Passage –
For the day, Peterson ran for 160 yards on 23 carries. And so the Vikings restored a serviceable heartbeat to their puzzled followers who were baffled by the stunted performance of the Viking offense through opening losses to New Orleans and Miami — possibly overlooking the fact that these were hardly meatball opponents and will be in the middle of the playoff scramble all season.

But while  two opening losses in a 16-game season seemed catastrophic then, the  future looks  more negotiable now with a bye week coming up to prepare for the next and possibly pivotal game at the New York Jets Oct. 11, a Monday nighter.

They will find the Jets suddenly in the forefront of the Super Bowl picture, propelled there by big hits, big mouths, a fondness for us-against-the-world mayhem and a dramatic victory Sunday over the same Miami team that defeated the Vikings.

Material provided –
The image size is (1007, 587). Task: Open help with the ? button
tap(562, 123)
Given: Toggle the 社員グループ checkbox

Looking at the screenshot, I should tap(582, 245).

Problem set –
1. According to the football passage, how many yards did Peterson run for, and on how many carries?
2. Pick up the football passage after its final sentence and keep it going.
The material after the football passage is separate from it.

Task answers –
1. 160 yards on 23 carries.

2.
For Favre, in the aftermath of Sunday’s victory, the prospect of a two-week layover in the wake of this fresh charge of energy may not be the best timing for him or the Vikings. The old 2009 swagger for the moment has been replaced by what is now being called a new sense of urgency talked up by Coach Brad Childress, who is not renowned for injecting passion into his athletes but may have gotten the attention of his veteran leaders.

Although he took a physical walloping, Favre’s game wasn’t far off. It included the touchdown pass to Harvin to tie the game in the first half and 201 yards on 23 of 34 passes. But extending  the pattern of his so far muddling 2010 season, he also had two  interceptions to run his total for three games  to seven — exactly his total  for the full 2009 season.

But the physical battering he took continues to provide weekly evidence that Favre this year is not nearly as prepared for the rigors of National Football League football, sore ankle and all. Contrasting with last year, it’s a harsher penalty for his annual summertime waffling act before he turned serious about playing football again.

After the game, he offered a wry, home-from-the-wars analysis of the pummeling he took — the ancient warrior telling us how it feels to get hammered all afternoon.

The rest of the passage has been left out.